University of Miami College of Engineering Hosts Organizational Meeting for the Hurricane Resilience Research Institute
On January 9 and 10, the University of Miami College of Engineering (UMCoE) hosted an organizational meeting for the Hurricane Resilience Research Institute (HuRRI), a multi-state, multi-organization national center of excellence seeking to advance the nation’s ability to mitigate, assess, predict, protect, educate and recover from hurricanes and severe storms with the purpose of creating and sustaining resilient communities.

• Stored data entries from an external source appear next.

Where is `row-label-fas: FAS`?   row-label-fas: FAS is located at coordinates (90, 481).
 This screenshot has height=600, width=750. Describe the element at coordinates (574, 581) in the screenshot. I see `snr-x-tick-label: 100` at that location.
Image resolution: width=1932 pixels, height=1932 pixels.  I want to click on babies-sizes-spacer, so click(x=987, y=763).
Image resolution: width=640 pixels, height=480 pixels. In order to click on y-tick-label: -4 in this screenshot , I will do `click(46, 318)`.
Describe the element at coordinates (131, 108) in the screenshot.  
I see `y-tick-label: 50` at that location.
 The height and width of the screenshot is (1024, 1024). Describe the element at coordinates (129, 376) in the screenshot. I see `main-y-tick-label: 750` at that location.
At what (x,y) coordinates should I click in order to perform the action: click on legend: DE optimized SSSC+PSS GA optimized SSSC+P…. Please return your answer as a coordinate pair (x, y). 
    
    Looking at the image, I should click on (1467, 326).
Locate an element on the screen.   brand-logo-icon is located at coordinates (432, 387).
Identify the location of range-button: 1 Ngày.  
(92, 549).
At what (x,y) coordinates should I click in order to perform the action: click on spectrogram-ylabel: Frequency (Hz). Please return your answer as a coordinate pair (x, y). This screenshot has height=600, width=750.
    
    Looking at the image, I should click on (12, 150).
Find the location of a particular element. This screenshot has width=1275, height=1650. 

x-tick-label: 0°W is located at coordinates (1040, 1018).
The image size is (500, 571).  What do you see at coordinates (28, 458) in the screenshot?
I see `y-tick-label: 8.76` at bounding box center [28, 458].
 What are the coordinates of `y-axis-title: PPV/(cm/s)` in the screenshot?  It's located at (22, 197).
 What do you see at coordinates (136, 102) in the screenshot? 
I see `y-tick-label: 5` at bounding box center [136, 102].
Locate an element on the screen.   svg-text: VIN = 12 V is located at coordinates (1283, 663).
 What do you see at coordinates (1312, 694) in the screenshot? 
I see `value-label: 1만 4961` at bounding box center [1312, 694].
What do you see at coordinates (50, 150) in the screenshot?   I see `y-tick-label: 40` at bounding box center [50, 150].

“The recent hurricane disasters experienced in the U.S. with Harvey, Irma and Maria only confirm the dire need for an integrated and multi-state approach to hurricane resilience,” explains Jean-Pierre Bardet, dean of UMCoE. “Especially given the prevalence of hurricanes and severe storms as the most numerous, costliest and deadliest natural disasters in the United States.”
Leadership and experts from six distinguished universities – University of Houston (UH), Texas Tech University, University of Texas at Tyler, Louisiana State University, University of Florida and UM – discussed current and future activities at their respective institutions in order to continue to foster intercollegiate and interdisciplinary collaborations as well as research projects.
At the event, each member institution reviewed their own initiatives in research, education and innovation. For example, a few of the ongoing initiatives at UM include: the UM College of Engineering’s research in constructing smart coastlines to build resilient coastal communities, the UM School of Architecture’s work on innovative sustainable housing projects that will mitigate losses from future hurricanes and sea level rise, and the UM School of Communication’s improvements on information and knowledge transfer to the public – and communities – subject to hurricane risk.
The two-day event also consisted of faculty presentations at the UMCoE, UM College of Arts and Sciences, and UM Rosenstiel School of Marine and Atmospheric Science. The UM faculty presentations included lectures and speeches by Helena Solo-Gabriele, professor and associate dean of research and professor in CAE; Antonio Nanni, professor and chair of CAE; and Brian Haus, professor and chair of the Department of Ocean Sciences.
A few of the interdisciplinary and intercollegiate HuRRI Supporting Effective Educator Development (SEED) projects also presented at the event, including “HuRRI-Composites: Resilient Coastal Communities Using Advanced Construction Materials and Systems” by Nanni, among others; and “The Aftermath of Hurricanes: Pathways to Resilience and Recovery Among College Students” by Annette Marie La Greca, professor and director of clinical training in the UM Department of Psychology, and Rodica Damian, assistant professor of social psychology at the University of Houston.
Among those who attended were Hanadi Rifai, associate dean of research and facilities of the Cullen College of Engineering at the University of Houston; Danny Reible, Donovan Maddox Distinguished Engineering Chair at Texas Tech University; John Pardue, Elizabeth Howell Stewart Endowed Professor at Louisiana State University; Michael Gangone, associate professor at the University of Texas at Tyler; Tim Murtha, associate professor in the College of Design, Construction, and Planning at the University of Florida; as well as Executive Vice President for Academic Affairs & Provost Jeffrey Duerk; UM College of Engineering Dean Jean-Pierre Bardet and UM Rosenstiel School of Marine and Atmospheric Science Dean Roni Avissar.
Currently, the HuRRI leadership is in the process of submitting a pre-proposal for a National Science Foundation Engineering Research Center Grant, which would allow HuRRI to have a lasting legacy on hurricane preparedness and policy in the U.S.
Moving forward, HuRRI intends to catalyze innovation in mitigation, assessment, prediction, protection, education and recovery from hurricanes and severe storms, ultimately becoming a national leader that influences hurricane policies, funding and management nationwide, as well as making significant strides toward resilience of the communities affected by hurricanes, especially those along the Gulf Coast.
“The main goal of HuRRI is to change the paradigm from wait-and-pay to system-wide anticipate-and-accommodate to save lives and reduce damage and costs associated with natural disasters,” says Derin Ural, associate dean for student affairs and professor in practice in the UMCoE’s Department of Civil, Architectural and Environmental Engineering (CAE). “These universities are uniquely situated to carry out this goal: we have experienced professors, advanced degree programs, relationships with non-profits and industry, and locations subject to frequent flooding and devastating storms.”